* BEGIN Records for processing *
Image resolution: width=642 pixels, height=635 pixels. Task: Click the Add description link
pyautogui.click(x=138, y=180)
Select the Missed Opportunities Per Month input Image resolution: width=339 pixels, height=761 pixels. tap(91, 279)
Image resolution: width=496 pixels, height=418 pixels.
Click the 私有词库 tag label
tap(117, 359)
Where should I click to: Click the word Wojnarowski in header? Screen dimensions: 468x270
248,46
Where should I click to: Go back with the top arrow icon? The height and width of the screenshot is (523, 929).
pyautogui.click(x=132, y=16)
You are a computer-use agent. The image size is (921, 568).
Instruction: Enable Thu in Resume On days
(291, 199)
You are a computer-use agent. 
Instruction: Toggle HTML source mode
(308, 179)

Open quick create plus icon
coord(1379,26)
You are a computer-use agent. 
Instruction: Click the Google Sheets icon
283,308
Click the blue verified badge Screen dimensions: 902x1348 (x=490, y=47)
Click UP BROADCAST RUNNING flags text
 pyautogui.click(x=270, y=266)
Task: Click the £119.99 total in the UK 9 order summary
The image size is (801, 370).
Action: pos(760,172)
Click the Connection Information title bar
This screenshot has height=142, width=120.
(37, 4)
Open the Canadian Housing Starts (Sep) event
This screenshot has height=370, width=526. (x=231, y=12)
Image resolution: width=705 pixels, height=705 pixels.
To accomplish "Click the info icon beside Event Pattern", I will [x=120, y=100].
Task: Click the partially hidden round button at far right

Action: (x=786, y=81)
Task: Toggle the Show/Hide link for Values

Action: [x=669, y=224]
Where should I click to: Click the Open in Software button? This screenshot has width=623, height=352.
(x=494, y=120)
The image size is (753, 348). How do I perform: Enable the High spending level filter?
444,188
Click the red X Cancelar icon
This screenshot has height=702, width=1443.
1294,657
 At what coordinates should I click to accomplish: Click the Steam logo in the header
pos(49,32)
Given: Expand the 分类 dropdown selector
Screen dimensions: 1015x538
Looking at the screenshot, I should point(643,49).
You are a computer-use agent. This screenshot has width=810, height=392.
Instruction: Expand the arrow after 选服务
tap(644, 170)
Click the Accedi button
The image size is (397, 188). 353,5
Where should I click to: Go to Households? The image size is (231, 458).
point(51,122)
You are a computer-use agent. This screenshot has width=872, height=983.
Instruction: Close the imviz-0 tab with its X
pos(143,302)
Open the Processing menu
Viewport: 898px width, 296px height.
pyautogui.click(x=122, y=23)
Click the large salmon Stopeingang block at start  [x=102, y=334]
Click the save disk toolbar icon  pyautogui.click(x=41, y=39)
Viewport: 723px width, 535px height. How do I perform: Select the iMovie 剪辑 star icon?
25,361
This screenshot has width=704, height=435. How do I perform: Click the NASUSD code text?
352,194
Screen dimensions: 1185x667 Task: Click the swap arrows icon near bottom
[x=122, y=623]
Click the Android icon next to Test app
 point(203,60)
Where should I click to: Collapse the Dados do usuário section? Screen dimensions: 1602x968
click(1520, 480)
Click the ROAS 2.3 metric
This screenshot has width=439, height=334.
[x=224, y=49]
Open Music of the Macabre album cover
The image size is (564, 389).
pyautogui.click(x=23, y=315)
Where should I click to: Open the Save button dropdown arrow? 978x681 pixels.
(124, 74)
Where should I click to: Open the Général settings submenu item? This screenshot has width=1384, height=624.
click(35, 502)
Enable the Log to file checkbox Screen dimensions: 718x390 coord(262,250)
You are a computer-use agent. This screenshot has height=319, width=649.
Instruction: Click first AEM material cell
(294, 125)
* END Records for processing *
Stated goal - Copy out every one of the items above, character for character, with no changes.

Response to the task -
Image resolution: width=642 pixels, height=635 pixels. Task: Click the Add description link
pyautogui.click(x=138, y=180)
Select the Missed Opportunities Per Month input Image resolution: width=339 pixels, height=761 pixels. tap(91, 279)
Image resolution: width=496 pixels, height=418 pixels.
Click the 私有词库 tag label
tap(117, 359)
Where should I click to: Click the word Wojnarowski in header? Screen dimensions: 468x270
248,46
Where should I click to: Go back with the top arrow icon? The height and width of the screenshot is (523, 929).
pyautogui.click(x=132, y=16)
You are a computer-use agent. The image size is (921, 568).
Instruction: Enable Thu in Resume On days
(291, 199)
You are a computer-use agent. 
Instruction: Toggle HTML source mode
(308, 179)

Open quick create plus icon
coord(1379,26)
You are a computer-use agent. 
Instruction: Click the Google Sheets icon
283,308
Click the blue verified badge Screen dimensions: 902x1348 (x=490, y=47)
Click UP BROADCAST RUNNING flags text
 pyautogui.click(x=270, y=266)
Task: Click the £119.99 total in the UK 9 order summary
The image size is (801, 370).
Action: pos(760,172)
Click the Connection Information title bar
This screenshot has height=142, width=120.
(37, 4)
Open the Canadian Housing Starts (Sep) event
This screenshot has height=370, width=526. (x=231, y=12)
Image resolution: width=705 pixels, height=705 pixels.
To accomplish "Click the info icon beside Event Pattern", I will [x=120, y=100].
Task: Click the partially hidden round button at far right

Action: (x=786, y=81)
Task: Toggle the Show/Hide link for Values

Action: [x=669, y=224]
Where should I click to: Click the Open in Software button? This screenshot has width=623, height=352.
(x=494, y=120)
The image size is (753, 348). How do I perform: Enable the High spending level filter?
444,188
Click the red X Cancelar icon
This screenshot has height=702, width=1443.
1294,657
 At what coordinates should I click to accomplish: Click the Steam logo in the header
pos(49,32)
Given: Expand the 分类 dropdown selector
Screen dimensions: 1015x538
Looking at the screenshot, I should point(643,49).
You are a computer-use agent. This screenshot has width=810, height=392.
Instruction: Expand the arrow after 选服务
tap(644, 170)
Click the Accedi button
The image size is (397, 188). 353,5
Where should I click to: Go to Households? The image size is (231, 458).
point(51,122)
You are a computer-use agent. This screenshot has width=872, height=983.
Instruction: Close the imviz-0 tab with its X
pos(143,302)
Open the Processing menu
Viewport: 898px width, 296px height.
pyautogui.click(x=122, y=23)
Click the large salmon Stopeingang block at start  [x=102, y=334]
Click the save disk toolbar icon  pyautogui.click(x=41, y=39)
Viewport: 723px width, 535px height. How do I perform: Select the iMovie 剪辑 star icon?
25,361
This screenshot has width=704, height=435. How do I perform: Click the NASUSD code text?
352,194
Screen dimensions: 1185x667 Task: Click the swap arrows icon near bottom
[x=122, y=623]
Click the Android icon next to Test app
 point(203,60)
Where should I click to: Collapse the Dados do usuário section? Screen dimensions: 1602x968
click(1520, 480)
Click the ROAS 2.3 metric
This screenshot has width=439, height=334.
[x=224, y=49]
Open Music of the Macabre album cover
The image size is (564, 389).
pyautogui.click(x=23, y=315)
Where should I click to: Open the Save button dropdown arrow? 978x681 pixels.
(124, 74)
Where should I click to: Open the Général settings submenu item? This screenshot has width=1384, height=624.
click(35, 502)
Enable the Log to file checkbox Screen dimensions: 718x390 coord(262,250)
You are a computer-use agent. This screenshot has height=319, width=649.
Instruction: Click first AEM material cell
(294, 125)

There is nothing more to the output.